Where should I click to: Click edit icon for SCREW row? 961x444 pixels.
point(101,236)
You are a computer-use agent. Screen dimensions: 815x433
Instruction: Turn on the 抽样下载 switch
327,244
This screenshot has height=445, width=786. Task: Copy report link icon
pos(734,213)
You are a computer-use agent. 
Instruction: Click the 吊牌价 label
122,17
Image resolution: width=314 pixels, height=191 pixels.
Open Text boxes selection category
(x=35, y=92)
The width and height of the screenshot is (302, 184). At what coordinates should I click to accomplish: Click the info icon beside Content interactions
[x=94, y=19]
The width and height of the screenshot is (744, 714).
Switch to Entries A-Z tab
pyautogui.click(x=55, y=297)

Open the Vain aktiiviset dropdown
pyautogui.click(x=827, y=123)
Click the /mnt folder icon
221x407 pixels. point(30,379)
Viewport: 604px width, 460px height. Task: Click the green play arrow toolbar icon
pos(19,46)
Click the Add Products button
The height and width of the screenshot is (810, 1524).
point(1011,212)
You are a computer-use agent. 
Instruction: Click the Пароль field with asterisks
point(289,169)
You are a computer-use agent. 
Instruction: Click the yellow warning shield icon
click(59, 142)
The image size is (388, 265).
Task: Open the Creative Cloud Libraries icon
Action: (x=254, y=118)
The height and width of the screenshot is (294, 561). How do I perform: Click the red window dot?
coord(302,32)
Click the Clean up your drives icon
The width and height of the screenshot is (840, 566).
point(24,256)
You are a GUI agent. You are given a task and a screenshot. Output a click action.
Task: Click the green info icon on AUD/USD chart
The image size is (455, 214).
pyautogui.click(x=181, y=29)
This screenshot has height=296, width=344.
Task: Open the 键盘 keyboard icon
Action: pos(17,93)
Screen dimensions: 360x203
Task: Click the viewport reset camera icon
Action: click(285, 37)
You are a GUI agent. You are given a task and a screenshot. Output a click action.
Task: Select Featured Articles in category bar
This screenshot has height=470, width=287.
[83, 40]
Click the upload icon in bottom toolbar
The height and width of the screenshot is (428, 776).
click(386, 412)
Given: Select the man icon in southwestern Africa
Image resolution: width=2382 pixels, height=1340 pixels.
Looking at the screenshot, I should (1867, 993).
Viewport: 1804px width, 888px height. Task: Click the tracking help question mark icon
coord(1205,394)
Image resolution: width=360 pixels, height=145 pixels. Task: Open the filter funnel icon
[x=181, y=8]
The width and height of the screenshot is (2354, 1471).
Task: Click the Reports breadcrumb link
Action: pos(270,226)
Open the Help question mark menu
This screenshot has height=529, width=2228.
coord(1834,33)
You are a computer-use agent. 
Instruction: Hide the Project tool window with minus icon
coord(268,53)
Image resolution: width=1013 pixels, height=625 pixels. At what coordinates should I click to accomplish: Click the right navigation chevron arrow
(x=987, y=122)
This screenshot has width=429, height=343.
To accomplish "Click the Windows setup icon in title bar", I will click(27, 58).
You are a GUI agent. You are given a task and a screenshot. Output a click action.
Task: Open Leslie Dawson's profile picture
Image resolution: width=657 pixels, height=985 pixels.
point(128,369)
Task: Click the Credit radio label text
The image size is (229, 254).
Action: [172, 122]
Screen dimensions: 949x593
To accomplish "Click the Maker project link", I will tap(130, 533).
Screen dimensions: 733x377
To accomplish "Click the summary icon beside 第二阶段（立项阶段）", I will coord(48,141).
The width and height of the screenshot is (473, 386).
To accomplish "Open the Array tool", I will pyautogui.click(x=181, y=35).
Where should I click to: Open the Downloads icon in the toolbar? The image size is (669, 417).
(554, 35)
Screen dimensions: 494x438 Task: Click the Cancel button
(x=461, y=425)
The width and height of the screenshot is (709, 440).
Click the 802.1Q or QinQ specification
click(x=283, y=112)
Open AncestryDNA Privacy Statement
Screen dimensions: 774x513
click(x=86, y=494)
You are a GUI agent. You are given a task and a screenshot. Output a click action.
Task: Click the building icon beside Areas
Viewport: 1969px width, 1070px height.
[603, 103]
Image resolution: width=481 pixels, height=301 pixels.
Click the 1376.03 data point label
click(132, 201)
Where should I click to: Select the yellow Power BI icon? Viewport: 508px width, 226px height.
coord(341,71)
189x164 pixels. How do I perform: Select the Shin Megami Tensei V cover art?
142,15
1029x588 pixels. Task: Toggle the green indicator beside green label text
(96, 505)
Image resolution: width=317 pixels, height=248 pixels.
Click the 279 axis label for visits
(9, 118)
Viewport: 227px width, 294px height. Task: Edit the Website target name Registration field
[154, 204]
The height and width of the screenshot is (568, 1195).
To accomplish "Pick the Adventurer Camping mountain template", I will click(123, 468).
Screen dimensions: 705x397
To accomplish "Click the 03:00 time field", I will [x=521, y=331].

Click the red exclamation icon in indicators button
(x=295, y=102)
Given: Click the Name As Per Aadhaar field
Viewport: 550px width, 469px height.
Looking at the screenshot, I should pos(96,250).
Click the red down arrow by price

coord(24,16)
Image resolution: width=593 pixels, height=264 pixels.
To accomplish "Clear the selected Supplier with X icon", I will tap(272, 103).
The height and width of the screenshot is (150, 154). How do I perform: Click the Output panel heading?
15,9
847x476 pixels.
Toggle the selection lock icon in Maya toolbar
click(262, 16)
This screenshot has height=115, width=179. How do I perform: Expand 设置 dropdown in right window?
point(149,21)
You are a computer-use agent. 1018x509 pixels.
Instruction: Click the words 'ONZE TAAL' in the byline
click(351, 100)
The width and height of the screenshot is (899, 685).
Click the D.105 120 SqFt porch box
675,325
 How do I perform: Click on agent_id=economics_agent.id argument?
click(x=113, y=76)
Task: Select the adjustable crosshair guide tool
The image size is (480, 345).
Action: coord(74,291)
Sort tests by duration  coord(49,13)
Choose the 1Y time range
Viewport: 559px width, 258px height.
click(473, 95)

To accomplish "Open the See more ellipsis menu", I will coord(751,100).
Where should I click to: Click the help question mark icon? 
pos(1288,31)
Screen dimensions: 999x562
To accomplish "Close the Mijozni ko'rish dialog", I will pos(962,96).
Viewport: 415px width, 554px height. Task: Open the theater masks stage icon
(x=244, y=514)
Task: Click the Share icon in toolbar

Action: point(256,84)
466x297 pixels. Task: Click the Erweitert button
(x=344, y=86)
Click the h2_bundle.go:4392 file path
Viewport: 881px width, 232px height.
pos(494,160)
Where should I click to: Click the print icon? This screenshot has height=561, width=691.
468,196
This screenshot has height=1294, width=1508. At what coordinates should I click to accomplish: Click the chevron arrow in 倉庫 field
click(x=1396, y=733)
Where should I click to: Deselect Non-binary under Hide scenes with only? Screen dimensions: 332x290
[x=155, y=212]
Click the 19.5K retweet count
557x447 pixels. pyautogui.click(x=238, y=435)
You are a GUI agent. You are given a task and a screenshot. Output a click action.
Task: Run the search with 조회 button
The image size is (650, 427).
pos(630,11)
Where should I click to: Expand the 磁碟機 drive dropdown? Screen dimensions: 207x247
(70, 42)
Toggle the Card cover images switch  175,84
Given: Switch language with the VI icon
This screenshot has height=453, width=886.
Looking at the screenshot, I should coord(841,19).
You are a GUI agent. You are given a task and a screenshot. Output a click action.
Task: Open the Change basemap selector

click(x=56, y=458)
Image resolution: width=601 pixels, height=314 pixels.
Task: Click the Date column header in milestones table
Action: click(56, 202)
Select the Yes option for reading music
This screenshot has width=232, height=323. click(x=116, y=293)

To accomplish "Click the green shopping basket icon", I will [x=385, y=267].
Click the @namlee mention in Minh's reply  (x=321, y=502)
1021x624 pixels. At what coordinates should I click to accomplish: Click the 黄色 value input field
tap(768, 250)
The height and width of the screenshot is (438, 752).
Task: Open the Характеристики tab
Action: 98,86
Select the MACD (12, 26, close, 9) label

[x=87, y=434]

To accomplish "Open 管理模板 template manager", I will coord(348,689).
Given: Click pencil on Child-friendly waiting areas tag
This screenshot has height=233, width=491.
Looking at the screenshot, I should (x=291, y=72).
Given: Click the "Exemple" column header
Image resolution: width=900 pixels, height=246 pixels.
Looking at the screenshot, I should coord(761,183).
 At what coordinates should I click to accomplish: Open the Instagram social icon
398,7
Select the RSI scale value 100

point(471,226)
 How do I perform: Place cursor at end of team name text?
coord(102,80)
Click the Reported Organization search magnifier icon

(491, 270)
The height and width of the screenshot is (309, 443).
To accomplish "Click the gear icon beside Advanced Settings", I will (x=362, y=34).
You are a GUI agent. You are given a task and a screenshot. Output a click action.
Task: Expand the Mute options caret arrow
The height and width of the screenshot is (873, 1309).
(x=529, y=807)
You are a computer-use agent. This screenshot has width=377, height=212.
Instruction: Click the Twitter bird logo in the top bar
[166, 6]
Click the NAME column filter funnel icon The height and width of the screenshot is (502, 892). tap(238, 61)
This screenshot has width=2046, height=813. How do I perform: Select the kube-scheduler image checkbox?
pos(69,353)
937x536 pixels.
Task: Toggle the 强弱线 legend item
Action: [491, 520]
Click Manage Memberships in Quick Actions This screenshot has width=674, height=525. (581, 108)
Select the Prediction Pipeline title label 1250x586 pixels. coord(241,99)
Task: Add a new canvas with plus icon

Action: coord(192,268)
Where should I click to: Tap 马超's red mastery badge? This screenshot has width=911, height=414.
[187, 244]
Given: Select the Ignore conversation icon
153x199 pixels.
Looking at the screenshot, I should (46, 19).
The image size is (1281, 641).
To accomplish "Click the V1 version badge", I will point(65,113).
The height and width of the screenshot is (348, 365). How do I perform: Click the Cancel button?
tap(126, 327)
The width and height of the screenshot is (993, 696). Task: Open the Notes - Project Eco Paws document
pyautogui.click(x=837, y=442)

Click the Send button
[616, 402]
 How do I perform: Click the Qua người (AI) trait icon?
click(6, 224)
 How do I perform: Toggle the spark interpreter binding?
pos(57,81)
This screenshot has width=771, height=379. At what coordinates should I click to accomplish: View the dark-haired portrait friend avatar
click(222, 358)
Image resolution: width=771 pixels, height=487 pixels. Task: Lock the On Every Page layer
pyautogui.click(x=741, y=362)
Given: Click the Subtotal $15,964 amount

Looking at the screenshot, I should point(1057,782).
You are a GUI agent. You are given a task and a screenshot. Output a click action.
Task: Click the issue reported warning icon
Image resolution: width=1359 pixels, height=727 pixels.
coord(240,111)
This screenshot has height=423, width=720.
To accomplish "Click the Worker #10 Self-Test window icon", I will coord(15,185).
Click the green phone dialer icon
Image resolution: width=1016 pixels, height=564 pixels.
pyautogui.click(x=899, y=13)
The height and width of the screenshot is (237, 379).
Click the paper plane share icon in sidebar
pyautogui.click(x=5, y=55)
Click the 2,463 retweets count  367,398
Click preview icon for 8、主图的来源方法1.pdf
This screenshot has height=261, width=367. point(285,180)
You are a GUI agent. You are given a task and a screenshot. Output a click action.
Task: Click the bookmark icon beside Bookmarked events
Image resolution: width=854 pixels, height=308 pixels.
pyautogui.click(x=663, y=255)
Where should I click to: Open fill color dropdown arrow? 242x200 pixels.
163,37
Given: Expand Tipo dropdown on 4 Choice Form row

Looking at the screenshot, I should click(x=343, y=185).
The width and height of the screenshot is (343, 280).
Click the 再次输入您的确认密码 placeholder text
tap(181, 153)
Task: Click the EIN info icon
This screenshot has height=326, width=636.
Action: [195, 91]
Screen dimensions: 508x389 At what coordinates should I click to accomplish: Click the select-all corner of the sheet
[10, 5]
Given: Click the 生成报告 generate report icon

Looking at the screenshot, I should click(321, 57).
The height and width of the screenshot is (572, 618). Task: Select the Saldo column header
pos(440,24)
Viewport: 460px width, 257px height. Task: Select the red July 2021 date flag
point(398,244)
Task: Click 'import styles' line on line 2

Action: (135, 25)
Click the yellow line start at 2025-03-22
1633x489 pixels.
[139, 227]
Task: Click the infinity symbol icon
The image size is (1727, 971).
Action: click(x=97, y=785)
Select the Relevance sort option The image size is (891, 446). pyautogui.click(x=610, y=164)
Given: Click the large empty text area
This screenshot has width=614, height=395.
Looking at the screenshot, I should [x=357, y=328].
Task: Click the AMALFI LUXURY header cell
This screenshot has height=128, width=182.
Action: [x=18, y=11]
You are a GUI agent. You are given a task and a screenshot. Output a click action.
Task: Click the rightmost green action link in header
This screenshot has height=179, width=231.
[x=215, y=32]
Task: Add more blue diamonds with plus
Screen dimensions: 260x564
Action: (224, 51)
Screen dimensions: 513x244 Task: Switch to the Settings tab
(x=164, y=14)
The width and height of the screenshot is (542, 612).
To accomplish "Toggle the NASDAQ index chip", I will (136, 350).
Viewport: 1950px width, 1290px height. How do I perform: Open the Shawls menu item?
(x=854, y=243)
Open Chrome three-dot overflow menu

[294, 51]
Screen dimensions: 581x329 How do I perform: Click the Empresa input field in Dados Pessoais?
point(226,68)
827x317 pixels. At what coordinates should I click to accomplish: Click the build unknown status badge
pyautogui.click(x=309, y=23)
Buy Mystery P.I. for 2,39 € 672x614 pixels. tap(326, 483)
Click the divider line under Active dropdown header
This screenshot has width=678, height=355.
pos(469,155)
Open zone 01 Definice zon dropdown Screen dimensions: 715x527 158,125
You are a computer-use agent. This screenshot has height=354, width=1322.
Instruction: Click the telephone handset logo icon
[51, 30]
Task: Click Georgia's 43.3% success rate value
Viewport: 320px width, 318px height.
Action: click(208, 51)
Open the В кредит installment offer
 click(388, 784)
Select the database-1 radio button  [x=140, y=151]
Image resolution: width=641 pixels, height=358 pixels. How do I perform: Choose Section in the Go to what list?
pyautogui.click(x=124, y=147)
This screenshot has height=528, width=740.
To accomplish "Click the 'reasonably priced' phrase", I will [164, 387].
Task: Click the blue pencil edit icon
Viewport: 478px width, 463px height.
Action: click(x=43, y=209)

•••••

> **Activity**
Please return the lines above that run from the line containing "Screen dimensions: 581x329" to the line containing "Buy Mystery P.I.", inclusive, exactly and with no other lines.

> **Solution for this problem**
Screen dimensions: 581x329 How do I perform: Click the Empresa input field in Dados Pessoais?
point(226,68)
827x317 pixels. At what coordinates should I click to accomplish: Click the build unknown status badge
pyautogui.click(x=309, y=23)
Buy Mystery P.I. for 2,39 € 672x614 pixels. tap(326, 483)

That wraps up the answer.